■ What you need to do
Your reply should consist of one number: how many lines below contain "pixels".

■ Study material
== Segment start ==

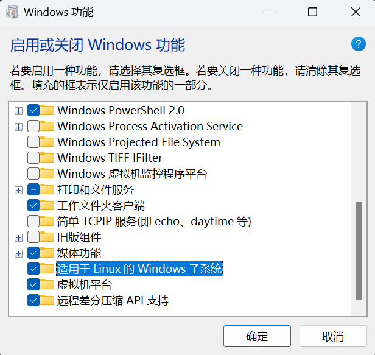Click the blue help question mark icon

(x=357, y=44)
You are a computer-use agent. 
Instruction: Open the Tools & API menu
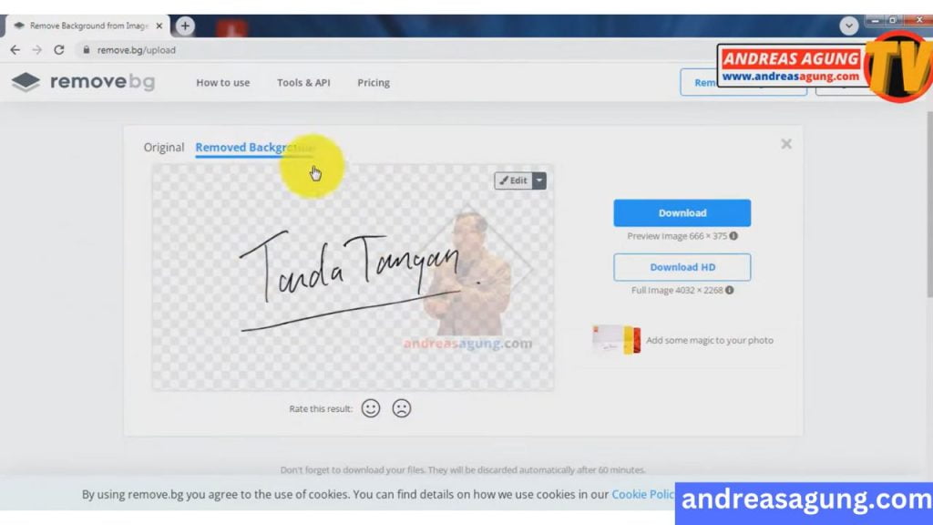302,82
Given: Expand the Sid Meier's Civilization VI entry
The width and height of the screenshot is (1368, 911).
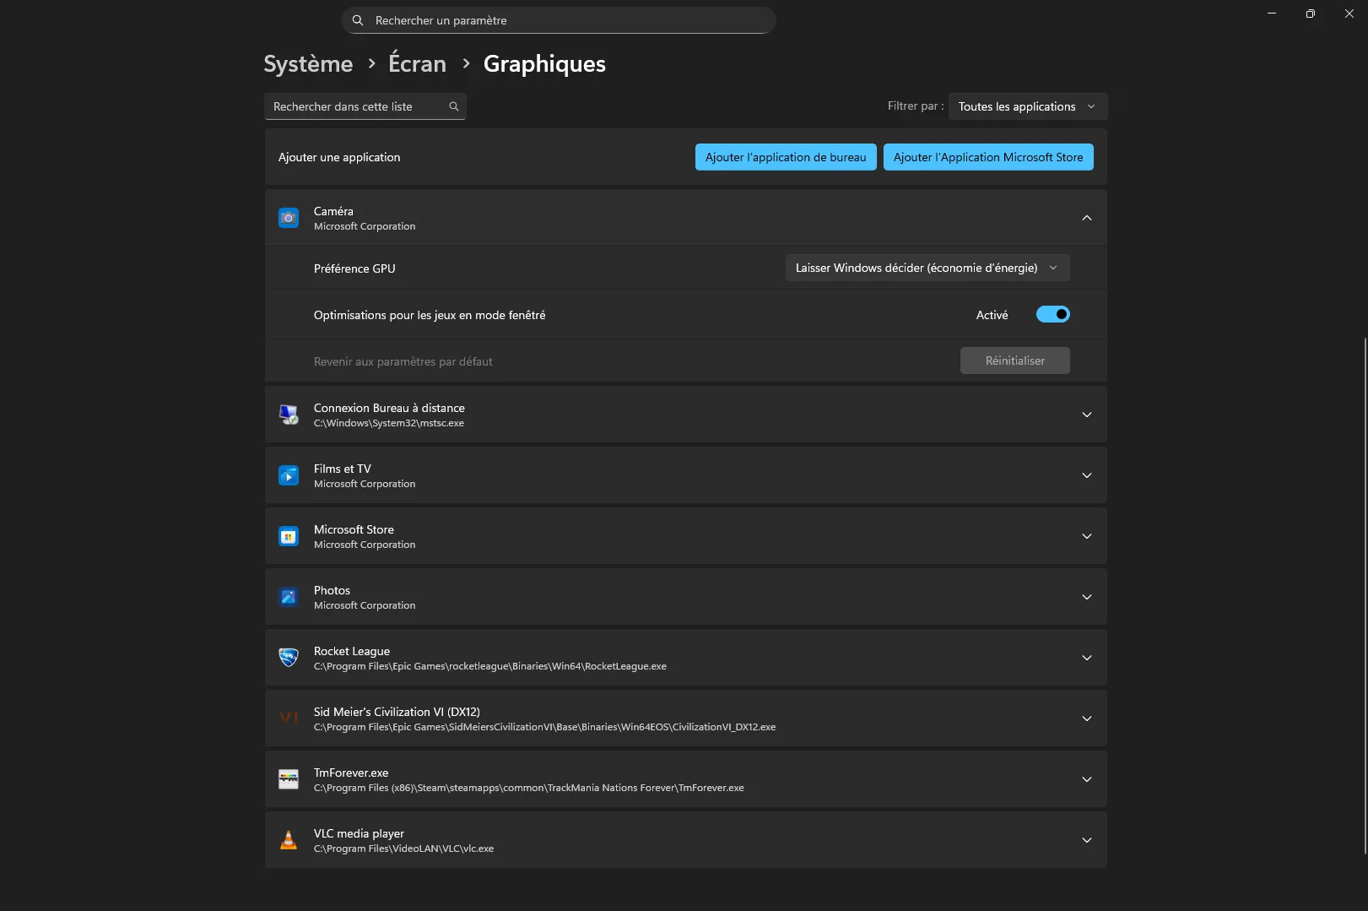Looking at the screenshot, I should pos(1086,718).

== Segment end ==
== Segment start ==

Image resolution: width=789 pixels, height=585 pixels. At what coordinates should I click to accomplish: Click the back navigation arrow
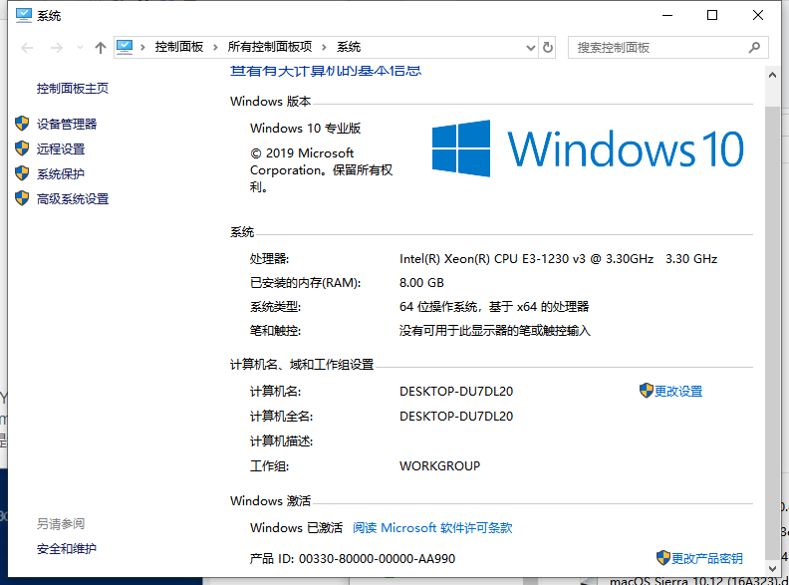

== Segment end ==
== Segment start ==

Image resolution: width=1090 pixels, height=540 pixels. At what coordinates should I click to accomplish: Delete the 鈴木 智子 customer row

== Segment end ==

■ Task solution
2